If you followed the patents, the MOST potent is 1-[(3S,4S)-3-methyl-4-(thiophen-2-yl)thian-4-yl]piperidine which has sub-nM affinity.
Don't confuse affinity and activity. a drug can be anywhere from a superagonist to an antagonist, That said, Ralf Helm has already explored the phenylpiperidine class and produced some very potent 5HT2a agonists,
A good lesson is to read what has already been done. If you draw something and copy it's SMILES definition into PubChem, if it's known, it spits out the papers and patents.
Almost everything that SEEMS obvious will also seem obvious to a researcher...who has a lab.
Yes in-silico design is possible, but you need ChemOffice and access to Reaxys at least.
The former I was gifted, the latter... I know people at Imperial Collage (who have unlimited Reaxys searches)
TBH read all of the papers and patents you can find. We added a thread that is called '
Useful neuroscience/pharmacology threads'
and it has books, papers and articles. Hundreds of them. And those were chosen carefully. No fat. It's ALL useful.
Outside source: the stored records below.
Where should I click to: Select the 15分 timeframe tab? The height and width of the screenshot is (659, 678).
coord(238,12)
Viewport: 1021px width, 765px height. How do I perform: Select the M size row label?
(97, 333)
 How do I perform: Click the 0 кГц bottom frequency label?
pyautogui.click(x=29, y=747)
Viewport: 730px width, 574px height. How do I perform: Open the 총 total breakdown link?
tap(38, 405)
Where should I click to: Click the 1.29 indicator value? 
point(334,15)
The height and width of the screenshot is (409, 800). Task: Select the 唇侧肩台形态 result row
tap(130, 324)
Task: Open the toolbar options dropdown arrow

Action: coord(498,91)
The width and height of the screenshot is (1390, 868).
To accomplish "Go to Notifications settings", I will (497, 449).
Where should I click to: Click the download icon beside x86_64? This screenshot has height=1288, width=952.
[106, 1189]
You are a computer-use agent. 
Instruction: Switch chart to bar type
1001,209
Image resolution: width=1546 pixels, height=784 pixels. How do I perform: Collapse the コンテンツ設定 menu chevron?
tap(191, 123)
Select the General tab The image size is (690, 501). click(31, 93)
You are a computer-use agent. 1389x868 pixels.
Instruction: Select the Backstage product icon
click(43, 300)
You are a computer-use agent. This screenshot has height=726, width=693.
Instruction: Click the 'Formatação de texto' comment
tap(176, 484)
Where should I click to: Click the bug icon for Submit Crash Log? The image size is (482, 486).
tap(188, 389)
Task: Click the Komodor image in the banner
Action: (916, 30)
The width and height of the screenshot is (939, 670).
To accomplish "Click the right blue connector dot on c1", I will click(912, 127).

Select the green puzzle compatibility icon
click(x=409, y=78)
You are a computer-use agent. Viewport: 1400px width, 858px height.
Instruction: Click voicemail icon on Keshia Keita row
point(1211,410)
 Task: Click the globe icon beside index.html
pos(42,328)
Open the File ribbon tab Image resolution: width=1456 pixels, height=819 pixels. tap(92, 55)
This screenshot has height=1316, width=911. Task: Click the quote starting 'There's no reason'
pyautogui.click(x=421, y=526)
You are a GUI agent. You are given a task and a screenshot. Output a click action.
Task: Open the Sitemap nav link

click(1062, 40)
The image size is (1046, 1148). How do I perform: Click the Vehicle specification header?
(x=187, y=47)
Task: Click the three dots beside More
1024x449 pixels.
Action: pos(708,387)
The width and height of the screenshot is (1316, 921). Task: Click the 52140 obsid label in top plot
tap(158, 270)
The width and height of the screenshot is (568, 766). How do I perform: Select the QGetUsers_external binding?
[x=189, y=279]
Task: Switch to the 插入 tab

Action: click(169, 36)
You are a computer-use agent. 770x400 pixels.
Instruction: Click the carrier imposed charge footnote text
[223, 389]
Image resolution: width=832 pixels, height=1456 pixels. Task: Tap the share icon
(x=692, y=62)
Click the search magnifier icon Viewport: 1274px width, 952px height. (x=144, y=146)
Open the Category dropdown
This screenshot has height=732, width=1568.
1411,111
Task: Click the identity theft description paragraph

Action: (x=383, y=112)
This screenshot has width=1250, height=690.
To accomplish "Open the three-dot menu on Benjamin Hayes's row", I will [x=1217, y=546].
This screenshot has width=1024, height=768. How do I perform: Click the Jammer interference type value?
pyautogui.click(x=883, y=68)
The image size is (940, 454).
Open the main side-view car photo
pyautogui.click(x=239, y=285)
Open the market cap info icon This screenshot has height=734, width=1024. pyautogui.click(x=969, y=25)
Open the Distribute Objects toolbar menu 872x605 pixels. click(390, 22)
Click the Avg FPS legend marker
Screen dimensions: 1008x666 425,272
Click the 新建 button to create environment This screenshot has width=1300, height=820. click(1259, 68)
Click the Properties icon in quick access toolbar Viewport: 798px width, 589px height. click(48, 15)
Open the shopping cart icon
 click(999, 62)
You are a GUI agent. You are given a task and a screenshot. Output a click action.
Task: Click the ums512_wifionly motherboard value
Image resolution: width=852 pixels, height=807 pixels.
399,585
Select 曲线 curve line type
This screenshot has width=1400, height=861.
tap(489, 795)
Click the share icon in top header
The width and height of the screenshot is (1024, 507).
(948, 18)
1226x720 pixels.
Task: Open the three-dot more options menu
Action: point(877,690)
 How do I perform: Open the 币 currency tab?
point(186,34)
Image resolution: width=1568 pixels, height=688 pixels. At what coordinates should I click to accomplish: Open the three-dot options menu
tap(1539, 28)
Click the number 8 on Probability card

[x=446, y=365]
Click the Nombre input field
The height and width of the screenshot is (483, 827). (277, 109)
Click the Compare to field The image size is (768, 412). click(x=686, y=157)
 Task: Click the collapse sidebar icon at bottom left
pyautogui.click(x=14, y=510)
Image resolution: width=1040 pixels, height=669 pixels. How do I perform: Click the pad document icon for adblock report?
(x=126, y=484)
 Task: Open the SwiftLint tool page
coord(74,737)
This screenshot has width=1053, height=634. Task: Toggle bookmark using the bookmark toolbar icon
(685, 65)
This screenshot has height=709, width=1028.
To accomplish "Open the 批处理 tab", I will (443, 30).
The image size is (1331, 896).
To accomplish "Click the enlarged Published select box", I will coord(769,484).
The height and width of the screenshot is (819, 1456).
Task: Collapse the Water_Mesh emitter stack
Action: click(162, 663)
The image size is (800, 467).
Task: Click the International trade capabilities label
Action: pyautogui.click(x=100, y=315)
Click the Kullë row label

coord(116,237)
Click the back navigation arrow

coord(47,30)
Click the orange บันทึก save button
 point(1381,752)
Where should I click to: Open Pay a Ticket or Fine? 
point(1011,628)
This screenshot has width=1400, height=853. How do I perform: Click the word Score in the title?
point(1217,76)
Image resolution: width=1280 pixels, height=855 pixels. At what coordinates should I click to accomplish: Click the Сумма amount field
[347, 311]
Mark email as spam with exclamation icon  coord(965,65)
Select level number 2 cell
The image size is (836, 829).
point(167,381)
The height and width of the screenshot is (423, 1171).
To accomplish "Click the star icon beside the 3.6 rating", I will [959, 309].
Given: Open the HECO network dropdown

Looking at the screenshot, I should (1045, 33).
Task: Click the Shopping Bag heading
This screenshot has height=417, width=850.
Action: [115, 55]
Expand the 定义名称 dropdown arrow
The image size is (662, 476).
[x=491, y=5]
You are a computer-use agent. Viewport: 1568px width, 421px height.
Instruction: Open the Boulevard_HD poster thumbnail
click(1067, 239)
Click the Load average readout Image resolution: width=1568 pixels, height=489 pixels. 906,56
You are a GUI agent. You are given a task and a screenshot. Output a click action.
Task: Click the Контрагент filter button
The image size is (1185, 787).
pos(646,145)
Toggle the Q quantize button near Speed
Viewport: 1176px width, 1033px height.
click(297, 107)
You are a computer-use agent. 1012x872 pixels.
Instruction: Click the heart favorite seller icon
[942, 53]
No point in re-inventing the wheel. LOOK at how researchers work by finding the original patent of a drug:
I use a Japanese language site but their is a cheat: I google 'drugfuture.com chlorodiazepoxie' (if I want the chlorodiazepoxide papers and patents and returns them in English thus:
Then you use Google Patents, it will tell you all later patents that reference the one you are reading so you can quickly see how a class was developed,
PubChem sometimes doesn't have as much but it might be easier for you.
PubChem is the world's largest collection of freely accessible chemical information. Search chemicals by name, molecular formula, structure, and other identifiers. Find chemical and physical properties, biological activities, safety and toxicity information, patents, literature citations and more.
pubchem.ncbi.nlm.nih.gov
But either way - look at each of the classes of commonly abused drugs. You will soon see how it all works.